Pouring himself out a bumper of whisky and refilling his pipe, he cleared his throat and began: "As a boy I always hated cats—God knows why—but the sight of a cat made me sick. I could not stand their soft, sleek fur; nor their silly, senseless faces; nor their smell—the smell of their skins, which most people don't seem able to detect. I could, however; I could recognise that d——d scent a mile off, and could always tell, without seeing it, when there was a cat in the house. If any of the boys at school wanted to play me a trick they let loose half a dozen mangy tabbies in our yard, or sent me a hideous 'Tom' trussed up like a fowl in a hamper, or made cats' noises in the dead of night under my window. Everyone in the village, from the baker to the bone-setter, knew of my hatred of cats, and, consequently, I had many enemies—chiefly amongst the old ladies. I must tell you, however, much as I loathed and abominated cats, I never killed one. I threw stones and sticks at them; I emptied jugs, and cans, and many pails of water on them; I pelted them with turnips; I hurled cushions, bolsters, pillows, anything I could first lay my hands on, at them; and"—here he cast a furtive look at the shadow—"I have pinched and trodden on their tails; but I have never killed one. When I grew up, my attitude towards them remained the same, and wherever I went I won the reputation for being the inveterate, the most poignantly inveterate, enemy of cats.
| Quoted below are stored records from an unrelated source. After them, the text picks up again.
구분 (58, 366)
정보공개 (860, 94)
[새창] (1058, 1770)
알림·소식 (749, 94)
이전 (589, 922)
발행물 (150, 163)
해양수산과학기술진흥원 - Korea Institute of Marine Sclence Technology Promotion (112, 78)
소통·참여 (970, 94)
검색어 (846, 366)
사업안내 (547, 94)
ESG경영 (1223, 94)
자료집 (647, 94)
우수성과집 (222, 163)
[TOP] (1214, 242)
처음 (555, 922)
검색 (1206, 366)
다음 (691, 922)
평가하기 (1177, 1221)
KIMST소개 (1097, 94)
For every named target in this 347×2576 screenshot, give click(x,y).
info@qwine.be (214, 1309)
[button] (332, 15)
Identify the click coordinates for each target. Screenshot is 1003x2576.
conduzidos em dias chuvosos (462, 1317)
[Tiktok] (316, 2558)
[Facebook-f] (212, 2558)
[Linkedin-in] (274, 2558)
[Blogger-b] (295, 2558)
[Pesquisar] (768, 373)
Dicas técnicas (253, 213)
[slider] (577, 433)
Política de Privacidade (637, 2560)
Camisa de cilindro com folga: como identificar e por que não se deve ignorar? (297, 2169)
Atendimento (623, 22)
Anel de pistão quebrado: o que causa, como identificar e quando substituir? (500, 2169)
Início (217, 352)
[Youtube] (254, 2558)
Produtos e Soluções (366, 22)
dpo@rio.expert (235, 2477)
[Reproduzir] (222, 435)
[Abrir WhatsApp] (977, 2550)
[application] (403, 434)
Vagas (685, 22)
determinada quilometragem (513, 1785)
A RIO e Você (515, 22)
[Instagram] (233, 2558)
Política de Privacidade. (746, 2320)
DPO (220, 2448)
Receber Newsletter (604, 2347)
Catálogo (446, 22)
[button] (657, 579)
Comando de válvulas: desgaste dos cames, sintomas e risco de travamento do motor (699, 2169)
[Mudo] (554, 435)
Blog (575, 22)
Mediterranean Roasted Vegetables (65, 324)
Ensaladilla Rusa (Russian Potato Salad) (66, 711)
"When I was about twenty-five, I settled in a part of Texas where there were no cats. It was on a ranch in the upper valley of the Colorado. I was cattle ranching, and having had a pretty shrewd knowledge of the business before I left home, I soon made headway, and—between ourselves, mate, for there are mighty 'tough uns' in these town hotels—a good pile of dollars. I never had any of the adventures that befall most men out West, never but once, and I am coming to that right away.

"I had been selling some hundred head of cattle and about the same number of hogs, at a town some twenty or so miles from my ranch, and feeling I would like a bit of excitement, after so many months of monotony—the monotony of the desert life—I turned into the theatre—a wooden shanty—where a company of touring players, mostly Yankees, were performing. Sitting next to me was a fellow who speedily got into conversation with me and assured me he was an Australian. I did not believe him, for he had not the cut of an Australian,—until he mentioned one or two of the streets I knew in Adelaide, and that settled me. We drank to each other's health straight away, and he invited me to supper at his hotel. I accepted; and as soon as the performance was over, and we had exchanged greetings with some half-dozen of the performers, in whisky, he slipped his arm through mine and we strolled off together. Of course it was very foolish of me, seeing that I had a belt full of money; but then I had not had an outing for a long time, and I thirsted for adventure as I thirsted for whisky, and God alone knows how much of THAT I had already drunk. We arrived at the hotel. It was a poor-looking place in a sinister neighbourhood, abounding with evil-eyed Dagos and cut-throats of all kinds. Still I was young and strong, and well armed, for I never left home in those days without a six-shooter. My companion escorted me into a low room in the rear of the premises, smelling villainously of foul tobacco and equally foul alcohol. Some half-cooked slices of bacon and suspicious-looking fried eggs were placed before us, which, with huge hunks of bread and a bottle of very much belabelled—too much belabelled—Highland whisky, completed the repast. But it was too unsavoury even for my companion, whose hungry eyes and lantern jaws proclaimed he had a ravenous appetite. However, he ate the bacon and I the bread; the eggs we emptied into a flower-pot. The supper—the supper of which he had led me to think so much—over, we filled our glasses, or at least he poured out for both, for his hands were steadier—even in my condition of semi-intoxication I noticed they were steadier—than mine. Then he brought me a cigar and took me to his bedroom, a bare, grimy apartment overhead. There was no furniture, saving a bed showing unmistakable signs that someone had been lying on it in dirty boots, a small rectangular deal table, and one chair.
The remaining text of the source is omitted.